Content starts

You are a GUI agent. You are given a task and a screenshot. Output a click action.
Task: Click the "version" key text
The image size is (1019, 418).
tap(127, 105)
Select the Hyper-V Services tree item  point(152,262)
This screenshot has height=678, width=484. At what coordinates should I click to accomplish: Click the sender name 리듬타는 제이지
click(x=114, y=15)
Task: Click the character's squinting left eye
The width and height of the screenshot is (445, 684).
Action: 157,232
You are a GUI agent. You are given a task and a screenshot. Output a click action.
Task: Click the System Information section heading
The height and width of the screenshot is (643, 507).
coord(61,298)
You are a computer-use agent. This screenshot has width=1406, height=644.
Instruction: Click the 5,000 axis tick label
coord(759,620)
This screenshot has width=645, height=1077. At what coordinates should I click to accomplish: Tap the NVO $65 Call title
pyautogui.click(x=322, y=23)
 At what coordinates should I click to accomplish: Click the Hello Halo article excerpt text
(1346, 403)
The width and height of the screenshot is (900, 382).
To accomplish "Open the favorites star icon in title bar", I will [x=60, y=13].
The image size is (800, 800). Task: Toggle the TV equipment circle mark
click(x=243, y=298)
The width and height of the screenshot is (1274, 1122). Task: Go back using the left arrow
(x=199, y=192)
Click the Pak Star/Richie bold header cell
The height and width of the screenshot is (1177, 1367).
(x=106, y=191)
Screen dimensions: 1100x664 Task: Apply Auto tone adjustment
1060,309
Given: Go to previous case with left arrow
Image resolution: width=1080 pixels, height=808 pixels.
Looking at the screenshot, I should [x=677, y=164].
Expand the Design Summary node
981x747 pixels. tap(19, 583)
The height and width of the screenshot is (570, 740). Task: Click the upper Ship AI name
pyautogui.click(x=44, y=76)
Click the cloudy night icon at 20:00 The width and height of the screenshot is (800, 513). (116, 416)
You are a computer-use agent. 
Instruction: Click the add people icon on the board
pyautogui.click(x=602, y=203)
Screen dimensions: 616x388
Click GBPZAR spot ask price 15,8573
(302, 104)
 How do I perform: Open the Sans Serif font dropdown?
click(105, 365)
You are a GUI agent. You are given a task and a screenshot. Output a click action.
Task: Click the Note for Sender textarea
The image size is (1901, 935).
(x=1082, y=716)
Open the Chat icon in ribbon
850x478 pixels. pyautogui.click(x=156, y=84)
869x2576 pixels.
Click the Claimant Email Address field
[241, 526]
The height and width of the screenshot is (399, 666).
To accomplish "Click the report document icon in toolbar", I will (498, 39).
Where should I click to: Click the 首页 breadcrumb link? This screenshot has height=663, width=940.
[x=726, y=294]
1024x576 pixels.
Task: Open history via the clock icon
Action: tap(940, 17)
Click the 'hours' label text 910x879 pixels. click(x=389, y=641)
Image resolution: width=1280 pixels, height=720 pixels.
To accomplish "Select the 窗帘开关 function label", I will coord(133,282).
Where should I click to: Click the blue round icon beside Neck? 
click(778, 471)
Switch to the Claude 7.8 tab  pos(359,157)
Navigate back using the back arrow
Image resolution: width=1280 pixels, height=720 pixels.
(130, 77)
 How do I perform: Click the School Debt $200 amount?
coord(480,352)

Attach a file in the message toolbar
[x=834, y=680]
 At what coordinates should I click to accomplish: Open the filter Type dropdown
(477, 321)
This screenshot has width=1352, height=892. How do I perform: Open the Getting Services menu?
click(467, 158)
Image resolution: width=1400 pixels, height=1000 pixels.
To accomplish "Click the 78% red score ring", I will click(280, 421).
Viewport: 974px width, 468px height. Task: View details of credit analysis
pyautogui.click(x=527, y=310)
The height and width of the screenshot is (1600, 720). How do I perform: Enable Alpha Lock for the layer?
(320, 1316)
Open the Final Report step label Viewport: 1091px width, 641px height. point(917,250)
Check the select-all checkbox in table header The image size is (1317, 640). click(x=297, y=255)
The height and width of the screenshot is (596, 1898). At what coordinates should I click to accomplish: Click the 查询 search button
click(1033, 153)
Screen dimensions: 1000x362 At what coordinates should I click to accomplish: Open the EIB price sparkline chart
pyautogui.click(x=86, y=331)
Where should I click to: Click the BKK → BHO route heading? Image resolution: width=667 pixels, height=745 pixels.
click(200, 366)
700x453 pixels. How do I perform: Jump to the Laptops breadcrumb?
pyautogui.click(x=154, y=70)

Content ends

→ PROBLEM TO WORK ON:
Every entry above needs to be duplicated exactly.

→ SOLVED PROBLEM:
You are a GUI agent. You are given a task and a screenshot. Output a click action.
Task: Click the "version" key text
The image size is (1019, 418).
tap(127, 105)
Select the Hyper-V Services tree item  point(152,262)
This screenshot has height=678, width=484. At what coordinates should I click to accomplish: Click the sender name 리듬타는 제이지
click(x=114, y=15)
Task: Click the character's squinting left eye
The width and height of the screenshot is (445, 684).
Action: 157,232
You are a GUI agent. You are given a task and a screenshot. Output a click action.
Task: Click the System Information section heading
The height and width of the screenshot is (643, 507).
coord(61,298)
You are a computer-use agent. This screenshot has width=1406, height=644.
Instruction: Click the 5,000 axis tick label
coord(759,620)
This screenshot has width=645, height=1077. At what coordinates should I click to accomplish: Tap the NVO $65 Call title
pyautogui.click(x=322, y=23)
 At what coordinates should I click to accomplish: Click the Hello Halo article excerpt text
(1346, 403)
The width and height of the screenshot is (900, 382).
To accomplish "Open the favorites star icon in title bar", I will [x=60, y=13].
The image size is (800, 800). Task: Toggle the TV equipment circle mark
click(x=243, y=298)
The width and height of the screenshot is (1274, 1122). Task: Go back using the left arrow
(x=199, y=192)
Click the Pak Star/Richie bold header cell
The height and width of the screenshot is (1177, 1367).
(x=106, y=191)
Screen dimensions: 1100x664 Task: Apply Auto tone adjustment
1060,309
Given: Go to previous case with left arrow
Image resolution: width=1080 pixels, height=808 pixels.
Looking at the screenshot, I should [x=677, y=164].
Expand the Design Summary node
981x747 pixels. tap(19, 583)
The height and width of the screenshot is (570, 740). Task: Click the upper Ship AI name
pyautogui.click(x=44, y=76)
Click the cloudy night icon at 20:00 The width and height of the screenshot is (800, 513). (116, 416)
You are a computer-use agent. 
Instruction: Click the add people icon on the board
pyautogui.click(x=602, y=203)
Screen dimensions: 616x388
Click GBPZAR spot ask price 15,8573
(302, 104)
 How do I perform: Open the Sans Serif font dropdown?
click(105, 365)
You are a GUI agent. You are given a task and a screenshot. Output a click action.
Task: Click the Note for Sender textarea
The image size is (1901, 935).
(x=1082, y=716)
Open the Chat icon in ribbon
850x478 pixels. pyautogui.click(x=156, y=84)
869x2576 pixels.
Click the Claimant Email Address field
[241, 526]
The height and width of the screenshot is (399, 666).
To accomplish "Click the report document icon in toolbar", I will (498, 39).
Where should I click to: Click the 首页 breadcrumb link? This screenshot has height=663, width=940.
[x=726, y=294]
1024x576 pixels.
Task: Open history via the clock icon
Action: tap(940, 17)
Click the 'hours' label text 910x879 pixels. click(x=389, y=641)
Image resolution: width=1280 pixels, height=720 pixels.
To accomplish "Select the 窗帘开关 function label", I will coord(133,282).
Where should I click to: Click the blue round icon beside Neck? 
click(778, 471)
Switch to the Claude 7.8 tab  pos(359,157)
Navigate back using the back arrow
Image resolution: width=1280 pixels, height=720 pixels.
(130, 77)
 How do I perform: Click the School Debt $200 amount?
coord(480,352)

Attach a file in the message toolbar
[x=834, y=680]
 At what coordinates should I click to accomplish: Open the filter Type dropdown
(477, 321)
This screenshot has width=1352, height=892. How do I perform: Open the Getting Services menu?
click(467, 158)
Image resolution: width=1400 pixels, height=1000 pixels.
To accomplish "Click the 78% red score ring", I will click(280, 421).
Viewport: 974px width, 468px height. Task: View details of credit analysis
pyautogui.click(x=527, y=310)
The height and width of the screenshot is (1600, 720). How do I perform: Enable Alpha Lock for the layer?
(320, 1316)
Open the Final Report step label Viewport: 1091px width, 641px height. point(917,250)
Check the select-all checkbox in table header The image size is (1317, 640). click(x=297, y=255)
The height and width of the screenshot is (596, 1898). At what coordinates should I click to accomplish: Click the 查询 search button
click(1033, 153)
Screen dimensions: 1000x362 At what coordinates should I click to accomplish: Open the EIB price sparkline chart
pyautogui.click(x=86, y=331)
Where should I click to: Click the BKK → BHO route heading? Image resolution: width=667 pixels, height=745 pixels.
click(200, 366)
700x453 pixels. How do I perform: Jump to the Laptops breadcrumb?
pyautogui.click(x=154, y=70)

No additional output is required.